A: Stick your hand in the bell and play a lot of wrong notes.
Q: What's the definition of perfect pitch?
A: When you toss a French horn in the garbage, and it hits a trumpet.
Q: What's the difference between a horn player and a director?
A: Two measures.
Q: Why is the French horn a divine instrument?
A: Because a man blows in it, but only God knows what comes out of it.
Q: What is the difference between a French horn section and a '57 Chevy?
A: You can tune a '57 Chevy.
Q: What do you get when you cross a French Horn player and a goalpost?
A: A goalpost that can't march.
Q: What is the difference between a squirrel and a French horn player in the back of a taxi?
A: The squirrel is probably going to a gig.
Q: How many French horn players does it take to change a lightbulb?
A: Just one -- but they'll spend two hours checking it for alignment and leaks.
Q: How do you get your viola section to sound like the horn section?
A: Have them miss every other note.
Q: What's the difference between a trumpet player and a French horn player?
A: Trumpet players think that they are gifts from God and horn players know it.
Q: What is the range of a French Horn?
A: About 35 yards if you chuck it real hard.
Q: What's a similarity between playing a French horn solo and wetting your pants?
A: Both give you a warm feeling but no one else cares.

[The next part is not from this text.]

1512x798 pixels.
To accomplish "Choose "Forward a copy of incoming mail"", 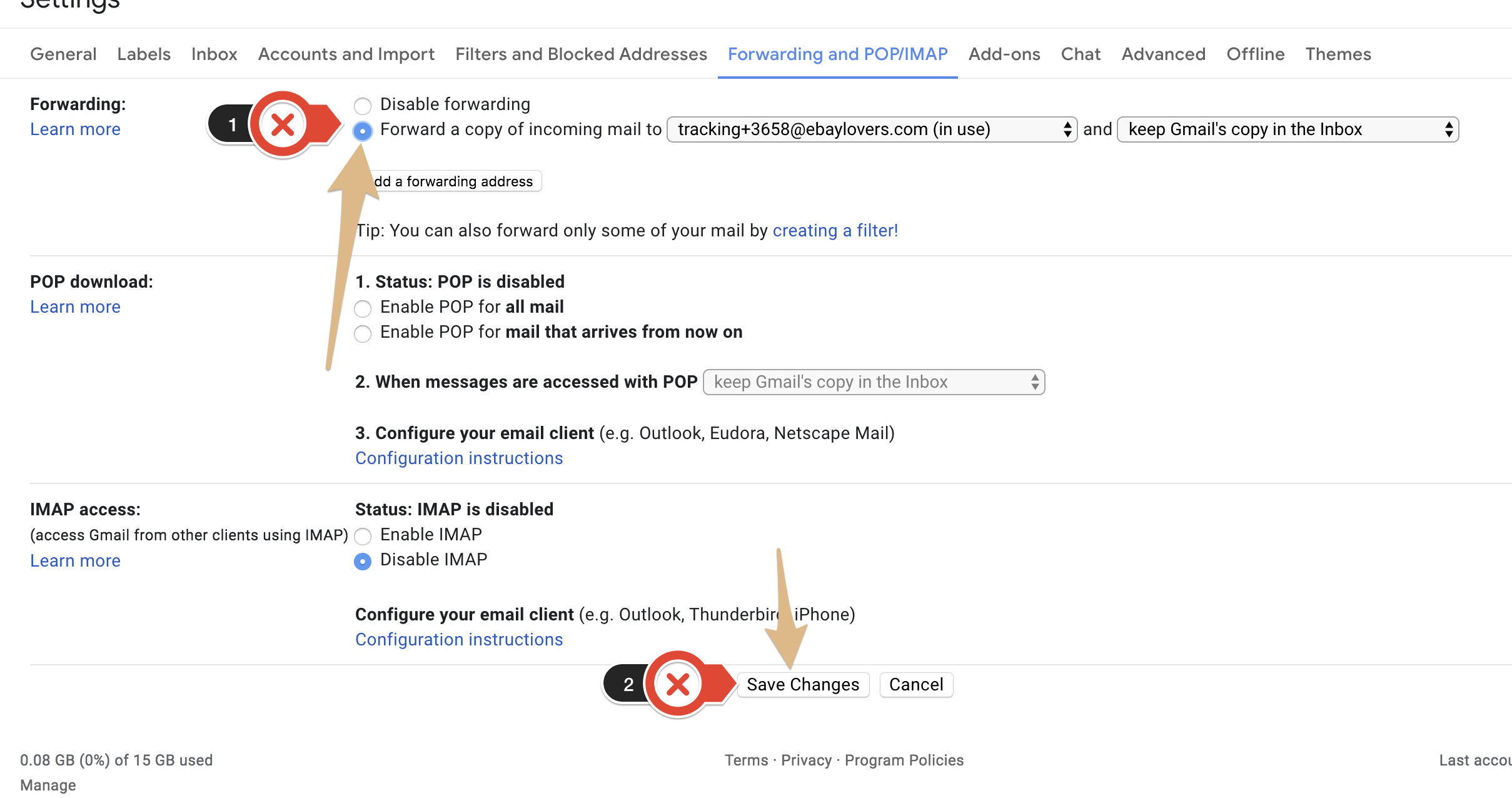I will coord(363,131).
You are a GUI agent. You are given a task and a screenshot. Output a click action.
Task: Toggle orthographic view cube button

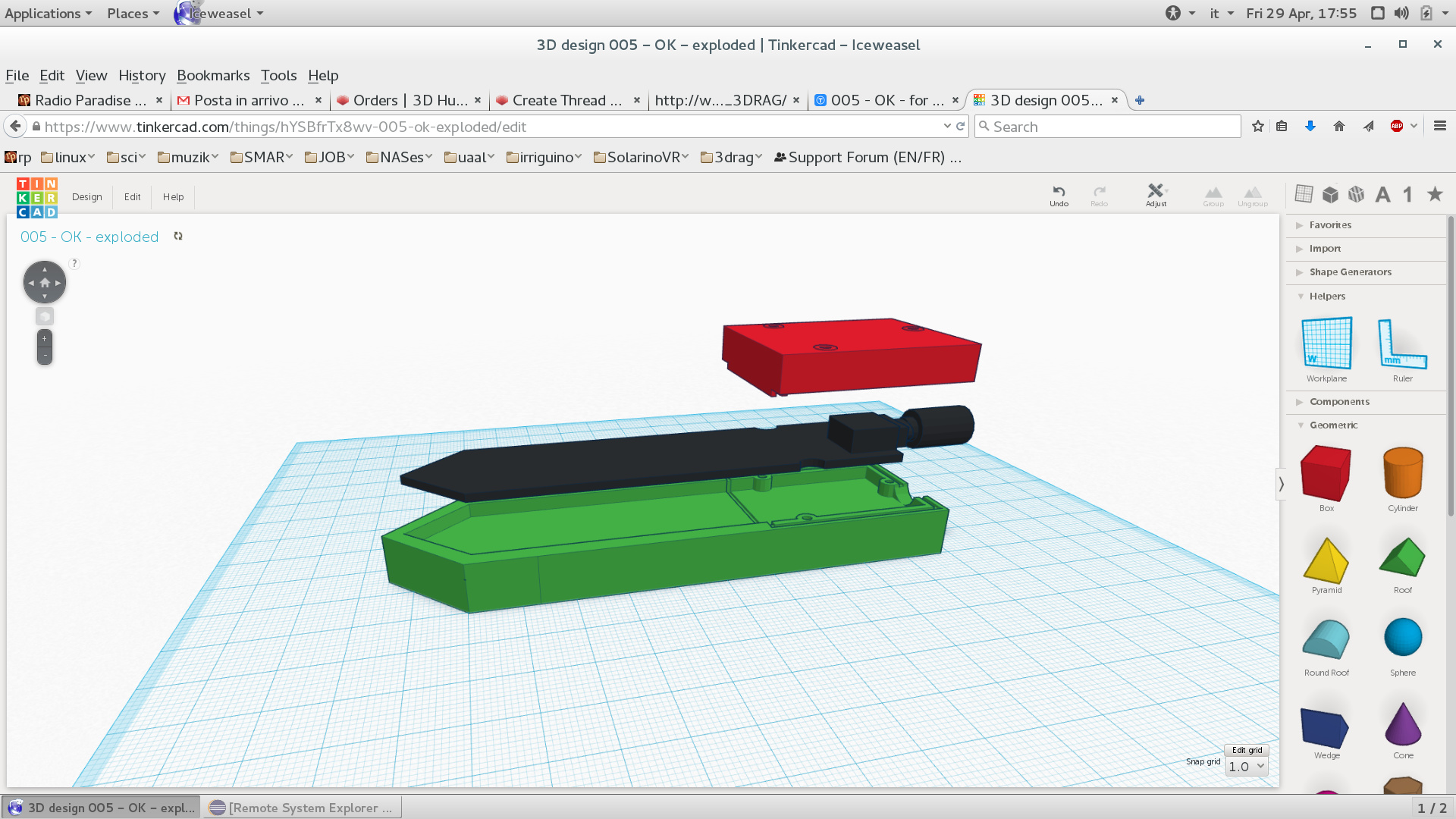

"Haven't I seen your face before?" a judge demanded, looking down at the defendant."You have, Your Honor," the man answered hopefully. "I gave your son French Horn lessons last winter." "Ah, yes," recalled the judge. "Twenty years!"
How do horn players traditionally greet each other?
1. "Hi. I played that last year."
2. "Hi. I did that piece in junior high."
A priest and a horn player reach the gates of Heaven. The horn player is admitted, while the priest is not. "Why?" asks the bewildered priest. "When you preach, everybody falls asleep, whereas when the horn player is due, everybody prays!"